I didn’t read all of the replies.
A couple of years ago I was in a similar situation to you. Recently adopted cats, my DH had just started a new job and the wedding was in another European country – the bride was a girl I met during a language course I did when I was 18. In the end I went alone and my DH stayed at home. Sometimes these things happen and if you explain I’m sure your friend will be understanding.
Post # 98
I don’t think people here don’t understand that you’re under a lot of stress at the moment and also, people understand that between Christmas and now, things can happen. It’s more that you knew about the problems with moving in (delaying everything, being a financial burden) weeks ago, so it seems like cancelling this last minute was a bit unfortunate / unnecessary if you had just said “sorry, can’t come” a couple of weeks ago – even 3 weeks ago would have been much more helpful (and cost-saving) for the couple.
Also, did you read my suggestion of putting flyers in your neighbors’ mailboxes? I am certain you’ll at least find a high school student who will take care of your kitty for a bit of pocket money, but some neighbors might even offer to do it just for the sake of being neighbors. I can write you something nice easily, so I really don’t think the cat should be reason enough to keep you away from the wedding.
Post # 99
Reality check. This post has rubbed people the wrong way because your language indicates you see yourself as a victim. You are in control of your circumstances. There is really no excuse for leaving it until 1 week before the wedding to back out.
That said, to figure this out, you need a pro-con list:
Pros and cons of attending the wedding:
– It will help to maintain my friendship with the couple/could avoid totally blowing up my relationship with the couple
– Follow through on my word, which helps me build a sense that I have integrity/am not a flakey
– Avoid guilt associated with wasting someone elses money, not following through on my word
– Will not be able to give a gift
– Will outlay $xx more than if I were to stay home and send a gift
– Will have to find a sub optimal solution to dealing with my cat
– Will lose out on needed rest
Etc. Then just look at the list and decide which option is more important to you. Only you can weigh these options for yourself. The ladies of WB will have many opinions, but it’s your life.
Post # 100
I can understand what your going through. i am starting a job soon and I may have to take two one day trips via flight for my grandpas and grandmas 80th birthday. It’s a special occasion but I probley won’t have a lot of time off. As far as going to your friends wedding I would consider letting your dh stay home with the kitten and you go there by yourself. You can sleep on the plane ride.
Post # 115
I believe if u REALLY wanted to be there, you would, no matter what.
Post # 101
Cancel quickly and send a substantial gift that will at least cover the cost of your meals, as they may get stuck paying for them.

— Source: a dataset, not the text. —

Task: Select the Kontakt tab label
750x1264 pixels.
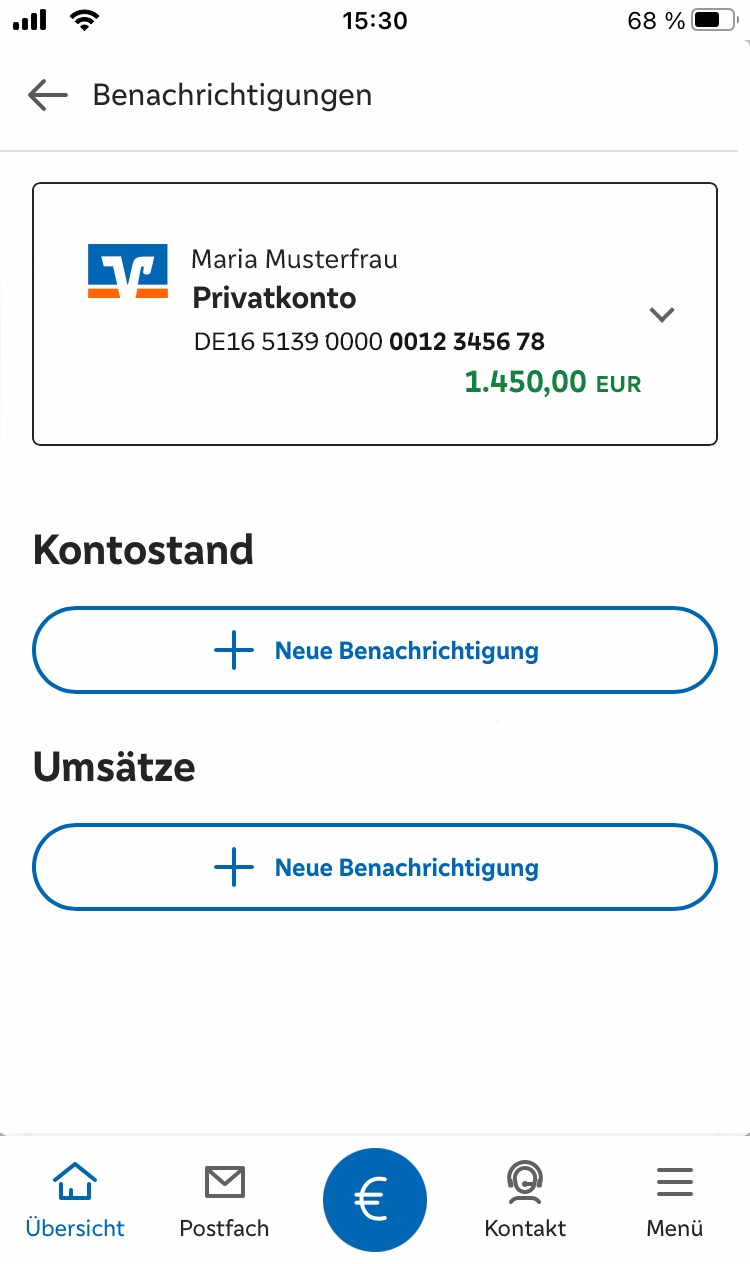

Don’t make it worse by waiting and thinking about it.
Folks have a right to tell you what they think, but a lot of the responses have been rude.
Post # 102
That’s a thought. One of you go.
Post # 103
You sound exhausted. *hugs* If one of my prospective guests wrote your OP to me, about my wedding, I’d feel best if they stayed home and had a good rest and took care of their kitten.
Post # 104
To be fair, anyone who hasn’t flown with EasyJet/RyanAir doesn’t get a say in the stresslevels of flying.(if OP is flying with any of these)
Post # 105
you aren’t horrible. tell her you aren’t coming. send enough cash to cover your plates and a little extra. the end.